Dent’s disease, an X-linked recessive tubular disorder, is characterized by low molecular weight proteinuria (LMWP) and nephrolithiasis associated with nephrocalcinosis and hypercalciuria. It is due to mutations that inactivate the renal voltage-gated chloride channel ClC-5 [1,2], which is encoded by a gene (CLCN5) located on chromosome Xp11.22. It is possible, however, that causative mutations were not identified in some patients with Dent’s disease [3–6]. Renal acidification abnormalities have not been a consistent feature of the phenotype, probably being secondary to long-standing hypercalciuria and nephrocalcinosis.
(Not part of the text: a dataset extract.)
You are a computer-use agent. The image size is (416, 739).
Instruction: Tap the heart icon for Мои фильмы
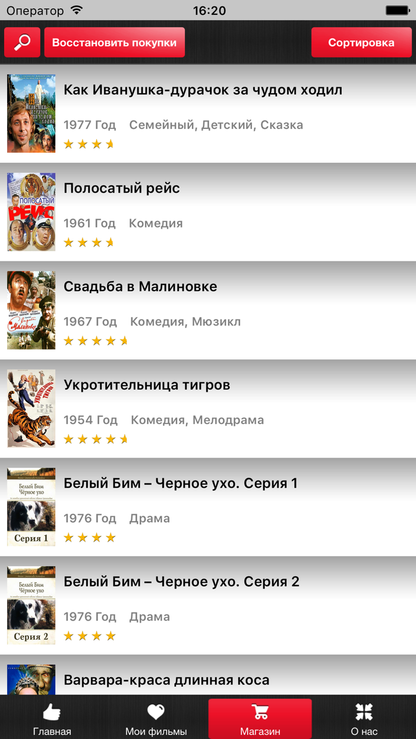tap(156, 712)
Hypokalaemic metabolic alkalosis, however, has not been reported previously in Dent’s disease. Inherited disorders that manifest hypokalaemic metabolic alkalosis, such as the Bartter–Gitelman syndrome or the hyperprostaglandin E syndrome (also referred to as antenatal Bartter’s syndrome), are caused by the malfunction of renal tubular electrolyte transporters or ion channels. The hyperprostaglandin E syndrome is linked to the dysfunction of the sodium– potassium–chloride co-transporter (NKCC2) [7] or the renal outer medullary potassium channel (ROMK) [8]. The cardinal features of the syndrome are its antenatal onset—with polyhydramnios due to fetal polyuria, isothenuria and medullary nephrocalcinosis. When associated with sensorineural deafness or autosomal dominant hypocalcaemia, the hyperprostaglandin E syndrome is due to mutations in barttin, a b subunit of voltage-gated chloride channels [9], and the calcium-sensing receptor CaSR [10]. Bartter–Gitelman syndrome is linked to mutations in the basolateral chloride channel (ClC-Kb) [11] or in the sodium– chloride co-transporter (NCCT) [12]. The course of this disease is usually milder, mimicking chronic use of thiazides. ROMK, NKCC2 and NCCT mutations usually have uniform clinical presentations, whereas mutations in CLCNKB, encoding ClC-Kb, occasionally lead to phenotypic overlaps with the ROMK/ NKCC2 cohort. This study describes the first case of Dent’s disease due to a loss-of-function mutation in the CLCN5 gene, R347X, associated with a Bartter-like syndrome that is characterized by hypokalaemic metabolic alkalosis and secondary hyper-reninaemic hyperaldosteronism.